Così, accanto al poeta, ha
vegliato uno studioso della Bibbia, uno specialista proprio del
Salterio che a quest'opera ha dedicato già un monumentale commento
scientifico di tremila pagine.
Egli ha offerto al poeta tutta
la tavolozza dei colori orientali nascosti in quelle parole antiche,
tutte le costellazioni dei simboli, delle immagini, delle allusioni
perché nella penna del poeta rifiorissero in colori, in simboli, in
echi della lingua vicina all'uomo di oggi. Il commento, intanto,
scioglieva per ogni salmo i segreti letterari e storici, ne
tratteggiava in modo essenziale il movimento poetico e spirituale.
E qua e là alcune «oasi»
poetiche ricreavano in nuovi salmi le emozioni e i pensieri di
alcuni salmi antichi. Nel suo commento al Salterio il grande maestro
alessandrino Origene (III sec.) racconta che un dotto ebreo,
probabilmente un membro dell'accademia rabbinica di Cesarea, gli
aveva paragonato le Sacre Scritture ad un grande palazzo con molte,
moltissime stanze. Davanti ad ogni stanza c'è una chiave, ma non è
quella giusta.
Le chiavi di tutte le stanze
sono scambiate: trovare le chiavi giuste che aprono le porte è
compito di chi spiega la Bibbia. Con questo volume abbiamo voluto
offrire le centocinquanta chiavi per l'ingresso nelle stanze del
Salterio.
Ora tocca al lettore di
entrare e di sostare. Alcune camere saranno modeste, quotidiane, con
le impronte della vita semplice, altre saranno simili a saloni
affrescati e sontuosamente arredati; in alcune si respira atmosfera
di gioia, si celebrano nozze, si fa festa, in altre gli strumenti
musicali sono velati in segno di lutto, come si faceva in Israele
durante le calamità, e si ode il lamento e il pianto.

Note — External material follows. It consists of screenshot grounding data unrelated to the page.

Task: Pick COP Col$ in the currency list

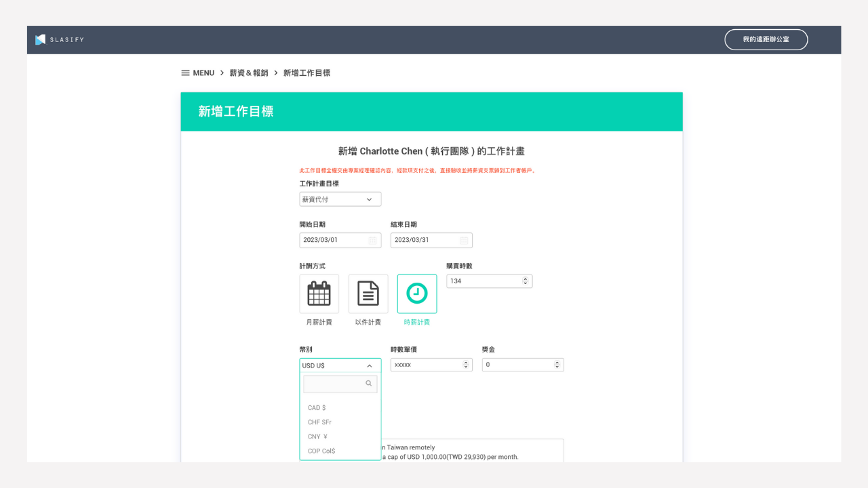Action: [x=321, y=451]
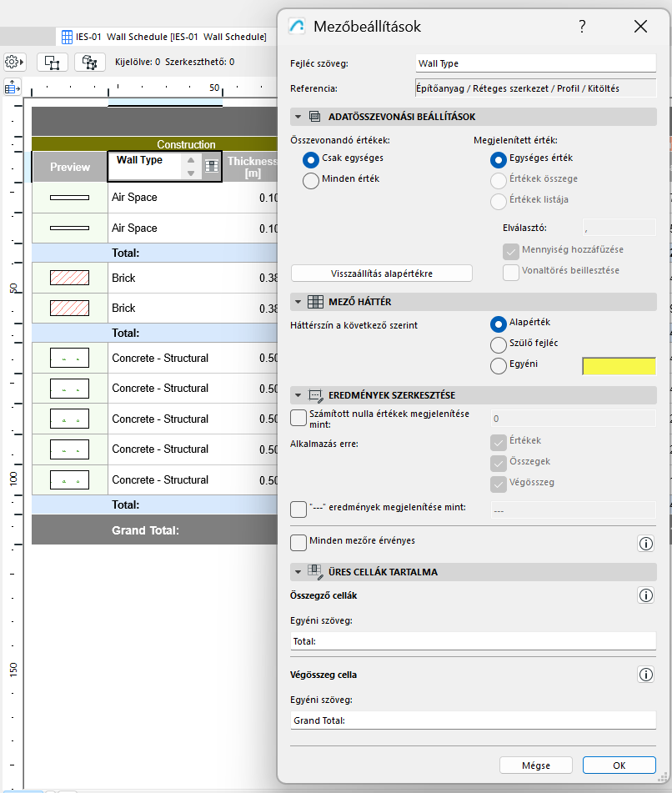
Task: Collapse the ADATÖSSZEVONÁSI BEÁLLÍTÁSOK section
Action: click(x=298, y=116)
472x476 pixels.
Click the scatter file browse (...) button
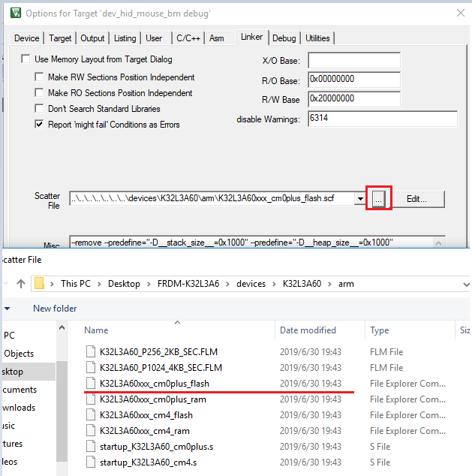point(379,199)
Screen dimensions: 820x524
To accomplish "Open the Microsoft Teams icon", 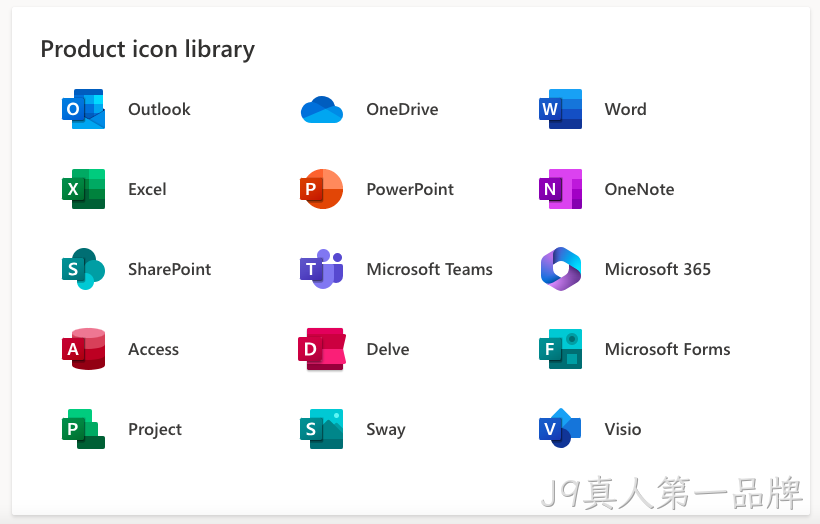I will (x=322, y=269).
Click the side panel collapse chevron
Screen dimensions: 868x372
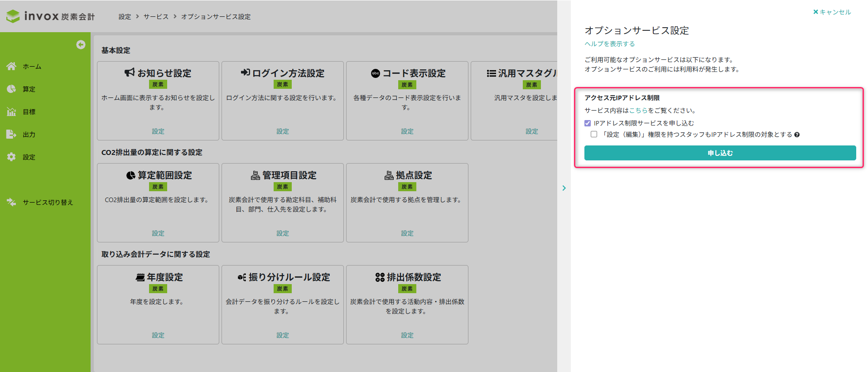click(564, 188)
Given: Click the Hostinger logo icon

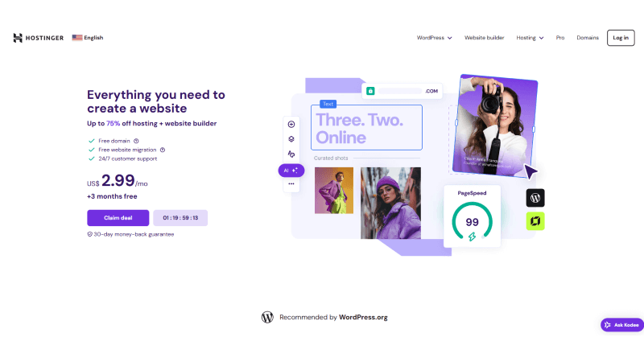Looking at the screenshot, I should pyautogui.click(x=17, y=38).
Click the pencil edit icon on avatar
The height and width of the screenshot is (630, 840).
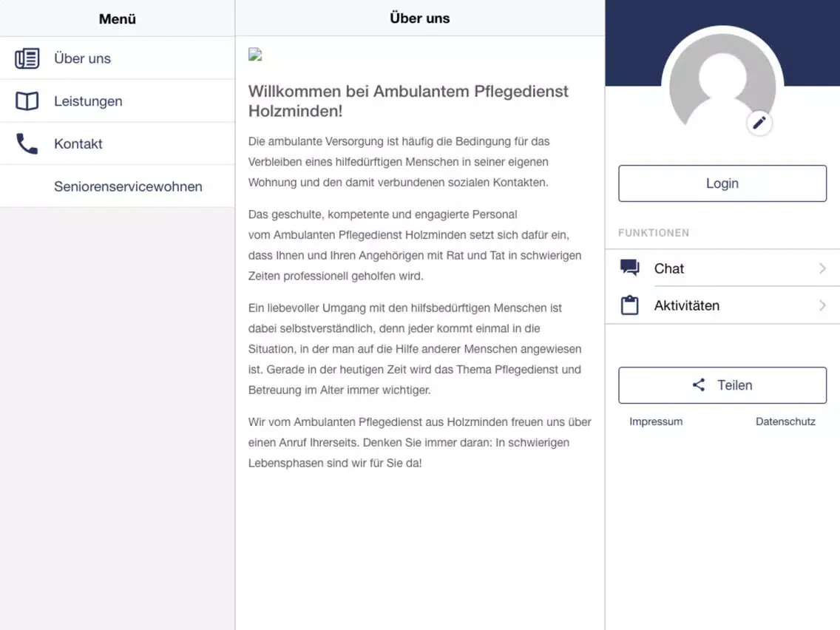(x=759, y=123)
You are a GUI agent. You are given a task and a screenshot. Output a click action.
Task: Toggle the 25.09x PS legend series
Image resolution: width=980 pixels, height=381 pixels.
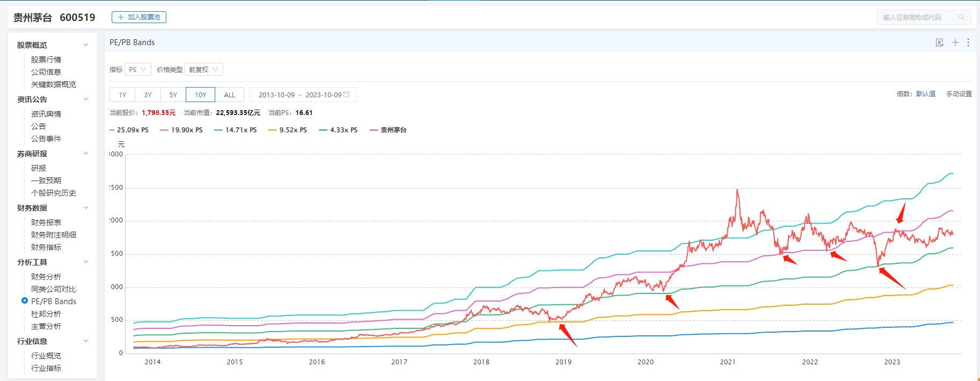(x=129, y=130)
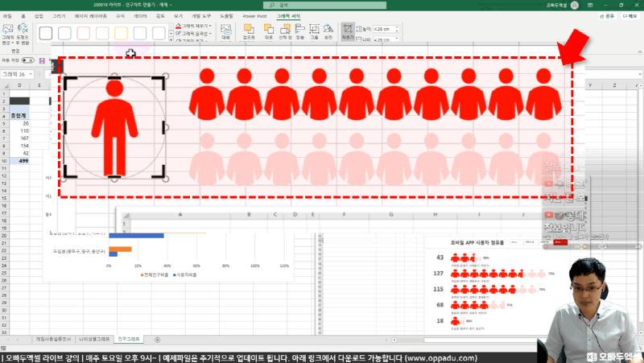The image size is (644, 363).
Task: Click the 회전 (Rotate) icon
Action: 330,33
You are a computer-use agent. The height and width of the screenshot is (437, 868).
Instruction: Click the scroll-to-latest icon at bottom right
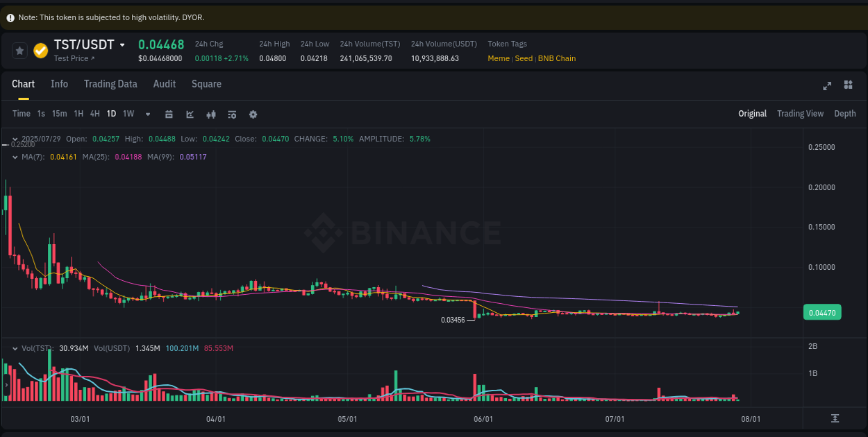[x=836, y=419]
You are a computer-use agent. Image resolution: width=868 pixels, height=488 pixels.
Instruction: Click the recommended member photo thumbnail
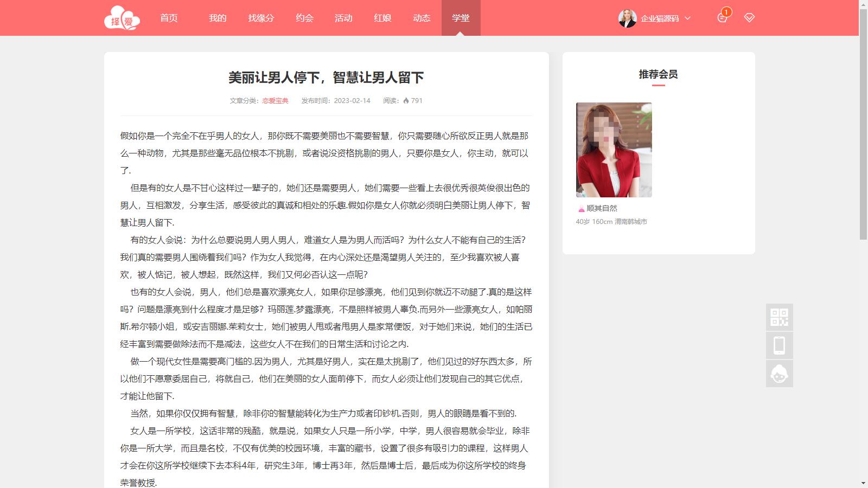click(x=614, y=150)
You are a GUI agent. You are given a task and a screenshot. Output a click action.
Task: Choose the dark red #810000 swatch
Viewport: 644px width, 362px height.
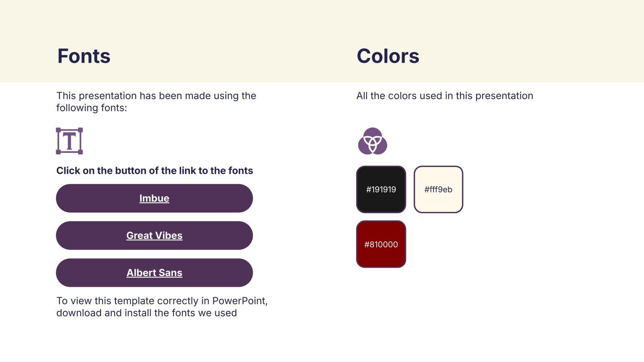point(381,244)
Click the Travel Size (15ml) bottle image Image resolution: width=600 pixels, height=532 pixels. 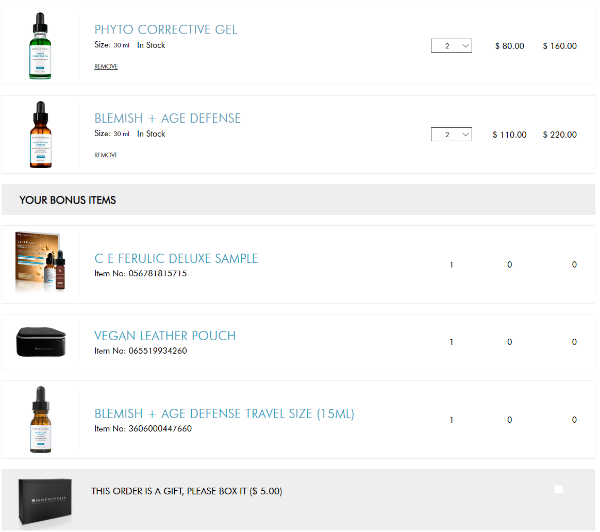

Ma in tutte c'è la possibilità
di un incontro, c'è il rischio gioioso di vedere nella luce altra
luce (Salmo 36,10). Ed allora sarà bello restare a lungo come il
passero e la rondine che qui hanno posto i loro nidi perché «un
giorno in questi atri più di mille ne vale nelle ospitali tende
dell'empio» (Salmo 84,4.11).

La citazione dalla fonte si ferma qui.